* _Exercise directions_: Only an exact copy of every record counts as an answer.

* _Task input_:
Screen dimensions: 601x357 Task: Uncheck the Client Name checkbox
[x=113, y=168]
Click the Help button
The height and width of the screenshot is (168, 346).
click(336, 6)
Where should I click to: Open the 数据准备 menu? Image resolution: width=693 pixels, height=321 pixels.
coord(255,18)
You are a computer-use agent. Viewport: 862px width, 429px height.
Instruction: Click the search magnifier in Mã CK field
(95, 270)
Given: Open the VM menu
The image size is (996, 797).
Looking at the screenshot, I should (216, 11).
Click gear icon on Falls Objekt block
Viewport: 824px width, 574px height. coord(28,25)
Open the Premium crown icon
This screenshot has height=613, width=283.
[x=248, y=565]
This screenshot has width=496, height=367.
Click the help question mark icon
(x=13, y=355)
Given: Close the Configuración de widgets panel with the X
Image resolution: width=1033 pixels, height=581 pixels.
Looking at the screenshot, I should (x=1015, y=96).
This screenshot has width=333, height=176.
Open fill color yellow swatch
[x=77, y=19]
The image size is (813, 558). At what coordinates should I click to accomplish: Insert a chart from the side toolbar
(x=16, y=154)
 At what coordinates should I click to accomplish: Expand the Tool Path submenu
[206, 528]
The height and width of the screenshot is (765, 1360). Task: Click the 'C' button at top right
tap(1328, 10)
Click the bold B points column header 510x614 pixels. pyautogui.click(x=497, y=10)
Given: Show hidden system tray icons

* _Answer to the problem_:
Screen dimensions: 601x357 Task: Uncheck the Client Name checkbox
[x=113, y=168]
Click the Help button
The height and width of the screenshot is (168, 346).
click(336, 6)
Where should I click to: Open the 数据准备 menu? Image resolution: width=693 pixels, height=321 pixels.
coord(255,18)
You are a computer-use agent. Viewport: 862px width, 429px height.
Instruction: Click the search magnifier in Mã CK field
(95, 270)
Given: Open the VM menu
The image size is (996, 797).
Looking at the screenshot, I should (216, 11).
Click gear icon on Falls Objekt block
Viewport: 824px width, 574px height. coord(28,25)
Open the Premium crown icon
This screenshot has height=613, width=283.
[x=248, y=565]
This screenshot has width=496, height=367.
Click the help question mark icon
(x=13, y=355)
Given: Close the Configuración de widgets panel with the X
Image resolution: width=1033 pixels, height=581 pixels.
Looking at the screenshot, I should (x=1015, y=96).
This screenshot has width=333, height=176.
Open fill color yellow swatch
[x=77, y=19]
The image size is (813, 558). At what coordinates should I click to accomplish: Insert a chart from the side toolbar
(x=16, y=154)
 At what coordinates should I click to accomplish: Expand the Tool Path submenu
[206, 528]
The height and width of the screenshot is (765, 1360). Task: Click the 'C' button at top right
tap(1328, 10)
Click the bold B points column header 510x614 pixels. pyautogui.click(x=497, y=10)
Given: Show hidden system tray icons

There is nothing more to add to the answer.